- **EXERCISE AIM**
In the entries below, spot each line with the word "accomplish" and copy it.

- **SOURCE INFORMATION**
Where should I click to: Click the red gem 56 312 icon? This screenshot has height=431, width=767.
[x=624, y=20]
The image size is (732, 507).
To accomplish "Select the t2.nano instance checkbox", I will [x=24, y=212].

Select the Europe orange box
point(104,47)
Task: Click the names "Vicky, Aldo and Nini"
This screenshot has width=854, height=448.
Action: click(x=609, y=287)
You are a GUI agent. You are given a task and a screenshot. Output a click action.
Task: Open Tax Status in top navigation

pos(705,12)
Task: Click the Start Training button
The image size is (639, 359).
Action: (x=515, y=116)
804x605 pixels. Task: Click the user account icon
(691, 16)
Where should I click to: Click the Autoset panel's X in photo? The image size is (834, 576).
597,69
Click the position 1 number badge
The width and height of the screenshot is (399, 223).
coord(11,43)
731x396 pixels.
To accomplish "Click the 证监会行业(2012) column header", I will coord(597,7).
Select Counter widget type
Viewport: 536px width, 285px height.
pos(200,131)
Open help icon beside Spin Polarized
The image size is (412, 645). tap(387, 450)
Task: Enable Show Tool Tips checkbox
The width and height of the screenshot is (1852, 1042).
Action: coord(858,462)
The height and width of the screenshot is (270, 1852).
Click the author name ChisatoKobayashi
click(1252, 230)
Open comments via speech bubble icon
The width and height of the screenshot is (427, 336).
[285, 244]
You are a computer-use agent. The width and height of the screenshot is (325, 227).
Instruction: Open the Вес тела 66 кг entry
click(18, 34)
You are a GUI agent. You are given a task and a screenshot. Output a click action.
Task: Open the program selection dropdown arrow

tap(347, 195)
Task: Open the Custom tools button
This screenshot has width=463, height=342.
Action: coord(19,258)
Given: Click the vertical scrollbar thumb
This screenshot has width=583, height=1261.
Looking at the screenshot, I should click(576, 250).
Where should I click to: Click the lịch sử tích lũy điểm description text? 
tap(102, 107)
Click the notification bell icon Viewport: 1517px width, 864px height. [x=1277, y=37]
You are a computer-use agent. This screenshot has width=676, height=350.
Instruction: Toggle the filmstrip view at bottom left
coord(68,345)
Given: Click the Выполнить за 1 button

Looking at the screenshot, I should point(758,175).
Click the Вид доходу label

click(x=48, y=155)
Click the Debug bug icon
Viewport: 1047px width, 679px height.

- **ANSWER TO THE PROBLEM**
To accomplish "Select the t2.nano instance checkbox", I will [x=24, y=212].
To accomplish "Click the 证监会行业(2012) column header", I will coord(597,7).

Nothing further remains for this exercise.